Würdigung: Ein Lehrer für alle

∞  26 Juli 2011, 21:01

Mein Primarlehrer ist in hohem Alter gestorben. Eine Erinnerung, die durchaus eine Ehrung sein soll. Ein leises Dankeschön an meinen Fährtenlenker, der gerade diesen Lehrer für mich vorsah.


Ein besonderes Glück für meine Kindheit dürften meine Lehrer gewesen sein. Bis auf den alten Herrn, dessen Verzweiflung über mein absolut talentfreies Blockflötenspiel in der dritten Klasse noch grösser war als meine eigene, hatte ich die ganze Grundschule hindurch ausgezeichnete Pädagogen als Lehrer. Nun habe ich vernommen, dass mein Primarleher in der Mittelstufe (4. – 6. Klasse) in hohem Alter verstorben ist. Es gibt also keinen Grund, bestürzt zu sein, denn sein Leben war lang und erfüllt. Aber Veranlassung, ganz bewusst an ihn zurück zu denken, verspüre ich sehr wohl.

Wie ich in der Todesanzeige lese, war er 37 Jahre lang an der Schule tätig, und ich bin ziemlich sicher, dass es wenige Pädagogen gibt, von denen so viele Schüler sagen, dass er ihnen ein guter Lehrer war.

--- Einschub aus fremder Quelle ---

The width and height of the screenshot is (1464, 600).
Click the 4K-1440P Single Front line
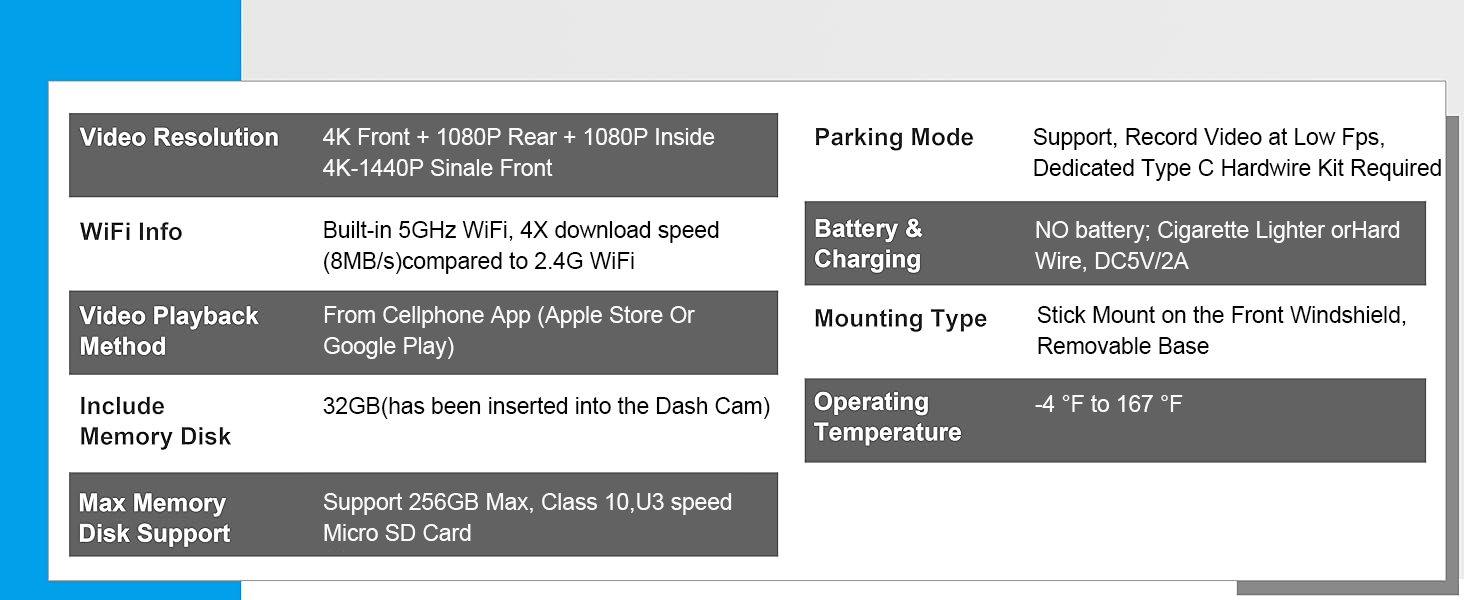coord(437,168)
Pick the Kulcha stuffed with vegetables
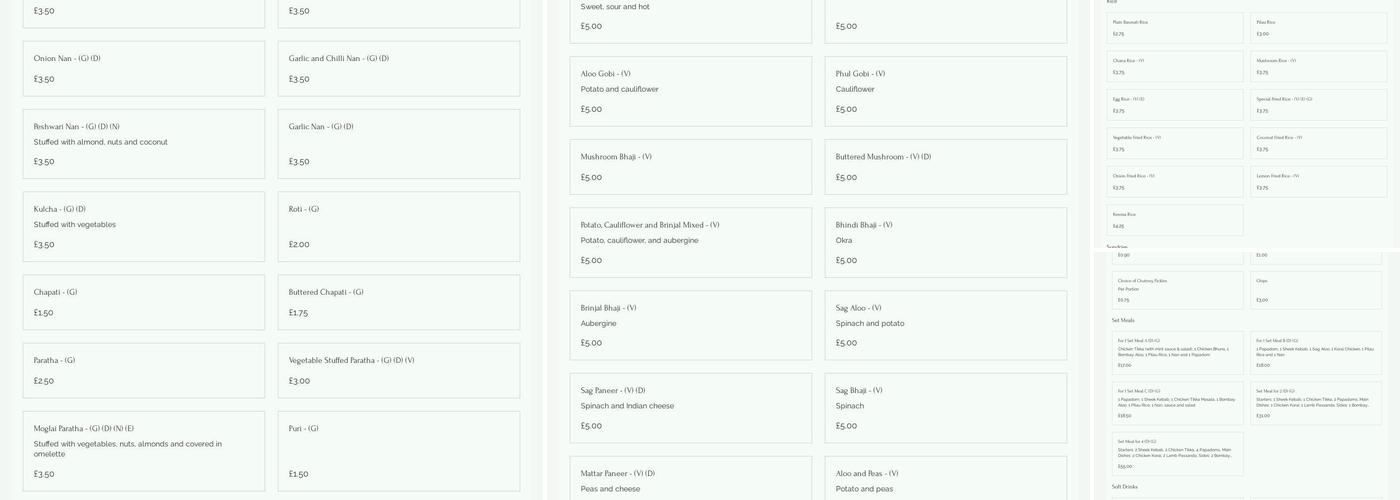 (143, 226)
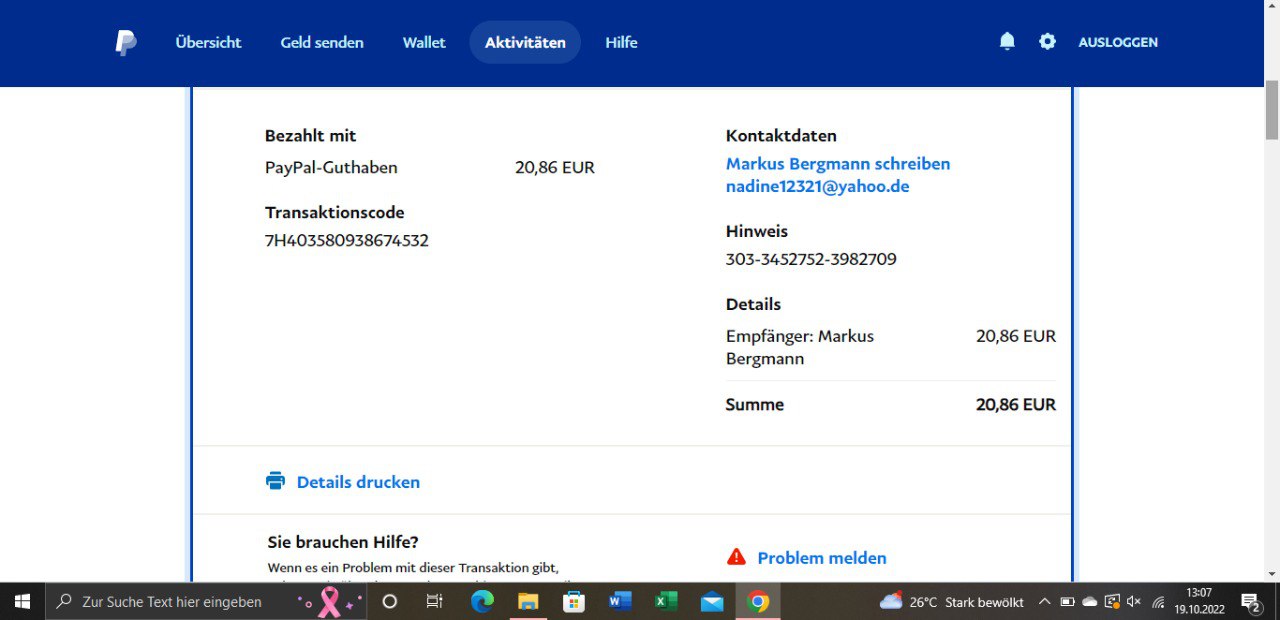Open the Mail app in taskbar

(x=712, y=601)
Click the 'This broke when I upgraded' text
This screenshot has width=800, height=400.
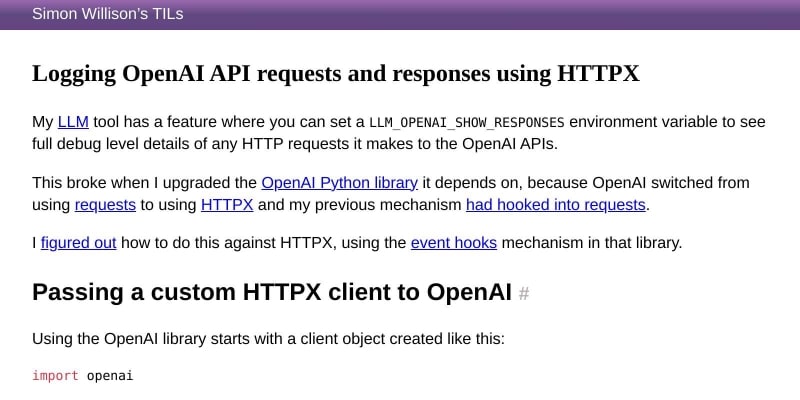[144, 183]
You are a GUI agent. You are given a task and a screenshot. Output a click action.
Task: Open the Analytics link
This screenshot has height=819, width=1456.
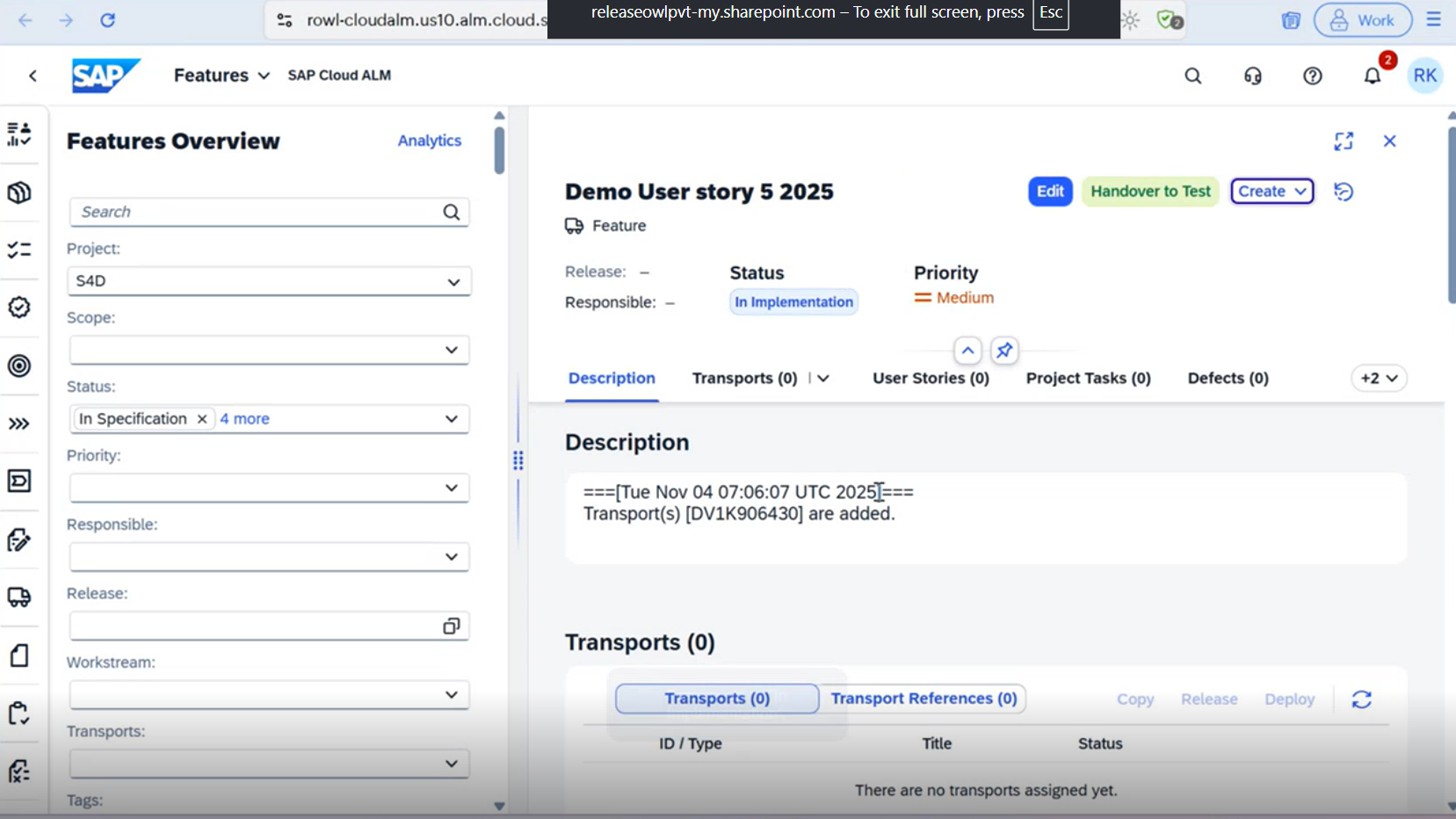tap(429, 141)
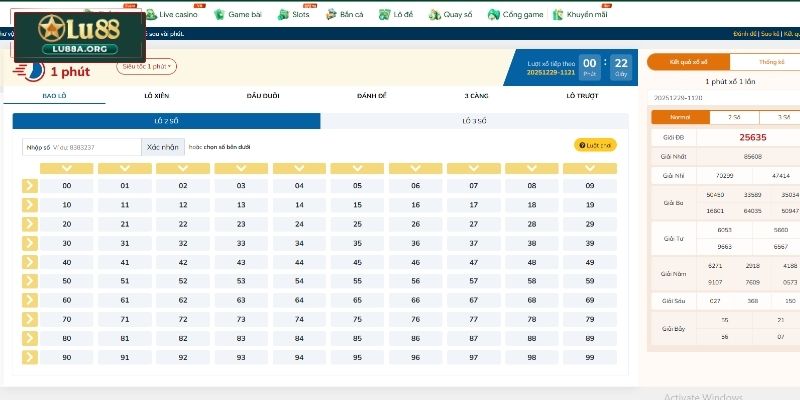
Task: Click the yellow arrow beside row 50
Action: point(29,281)
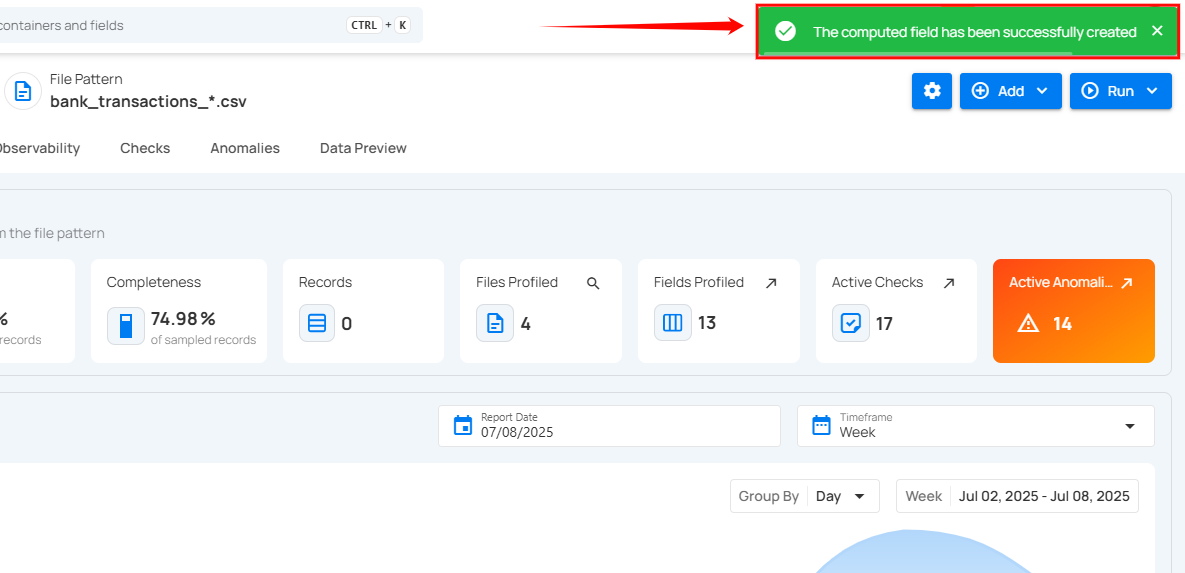Open Active Anomalies via arrow icon
The height and width of the screenshot is (573, 1185).
coord(1127,283)
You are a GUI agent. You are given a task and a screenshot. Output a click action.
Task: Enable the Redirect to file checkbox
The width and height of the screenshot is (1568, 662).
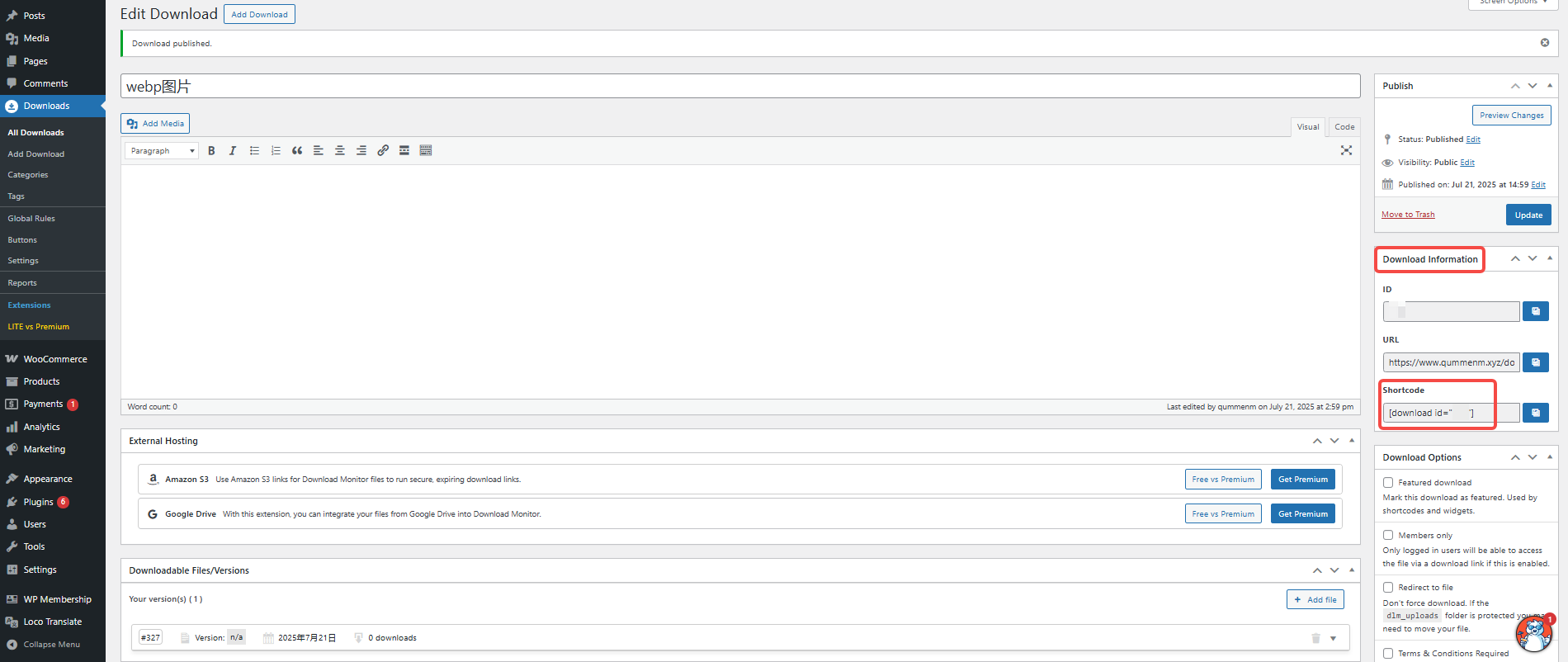(1388, 588)
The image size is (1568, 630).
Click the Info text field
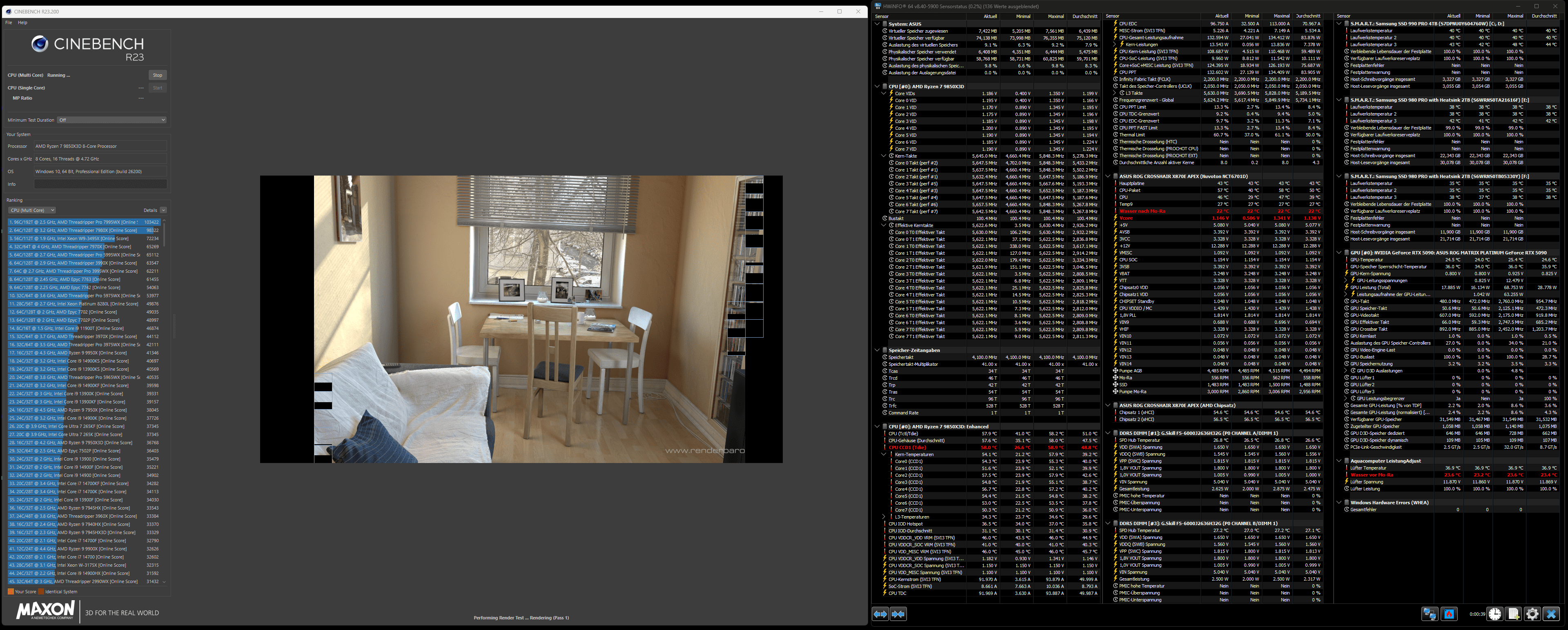[x=100, y=184]
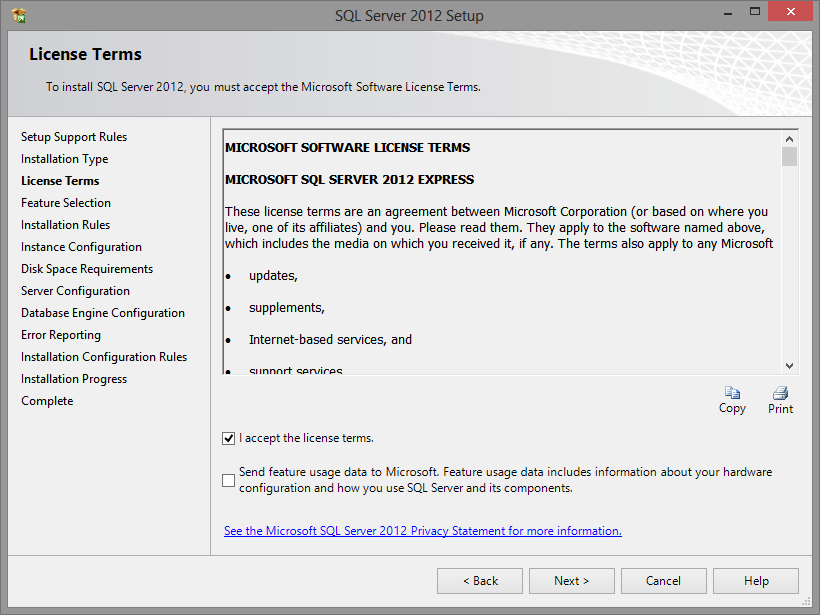Image resolution: width=820 pixels, height=615 pixels.
Task: Click SQL Server Setup icon in title bar
Action: pyautogui.click(x=18, y=15)
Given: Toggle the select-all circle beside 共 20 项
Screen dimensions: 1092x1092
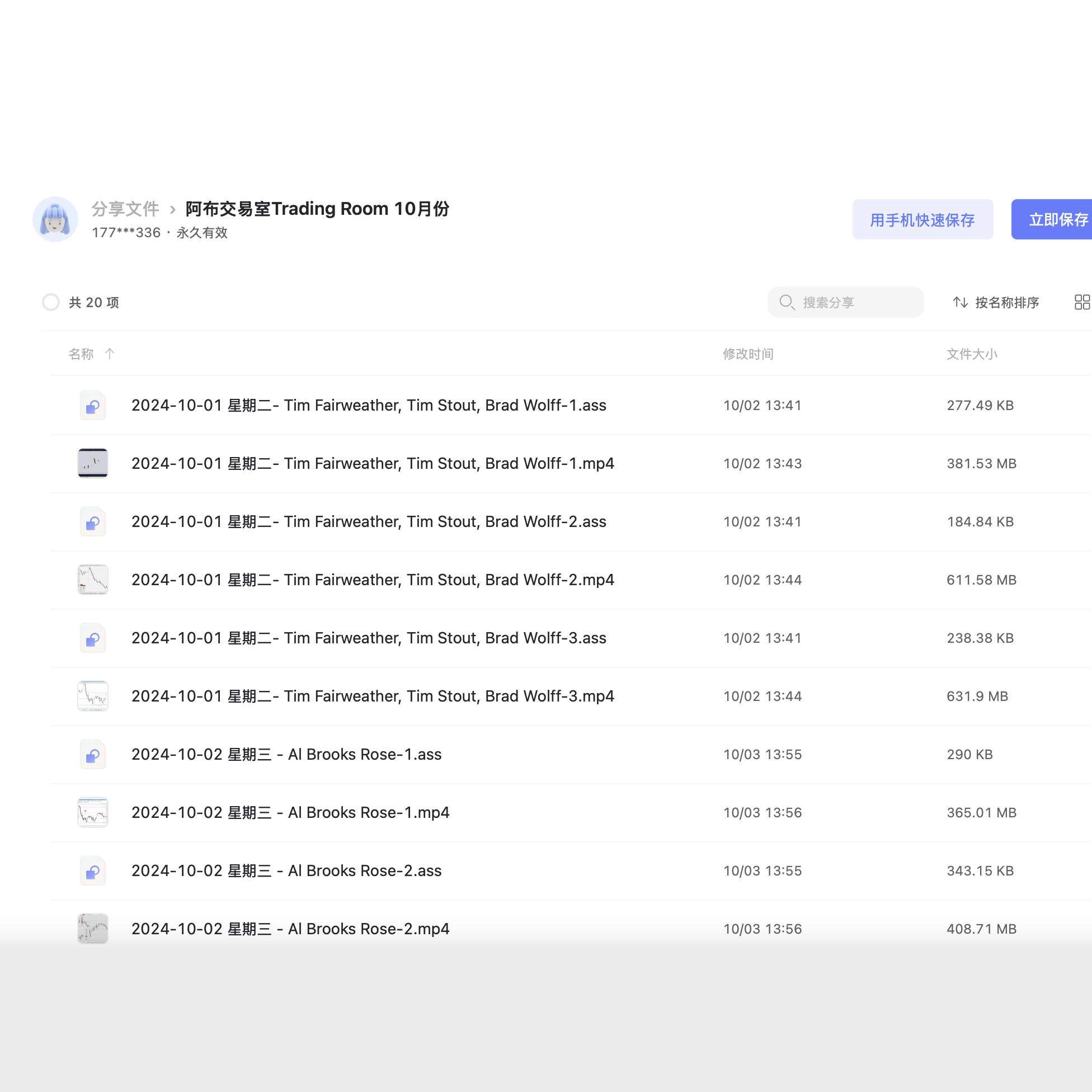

Ich hatte andere, die ich unheimlich gut mochte – und die mir selbst auch Sympathie entgegen brachten. Bei meinem Primarlehrer war das um diese eine Nuance anders:

Auch er war mir sympathisch, und ich in dieser Zeit ein guter Schüler. Unser Verhältnis war also unproblematisch. Aber es gab da eine Art Distanz, die nie zurückweisend war. Sie bestand darin, dass wir alle immer wussten: Unser Lehrer ist zu allen der Gleiche. Ich habe nie mehr danach einen Menschen – und eine Führungsperson – getroffen, welche jedem Einzelnen in seinem Umfeld so augenscheinlich die gleiche Aufmerksamkeit, frei von persönlicher Sympathie und erst recht von irgendwelchen Ressentiments, entgegen brachte.

Unser Lehrer war wirklich und jederzeit für alle da. Sein Urteil konnte genau und auch mal tadelnd sein, aber jeder, der Tadel war sich sicher, auch beim Lob nicht vergessen zu gehen. Dieser schlanke, grosse Mann mit den feinen Gesichtszügen unter einer immer gebräunten Haut war eine Persönlichkeit, ohne dass er seine Autorität je hätte beweisen müssen.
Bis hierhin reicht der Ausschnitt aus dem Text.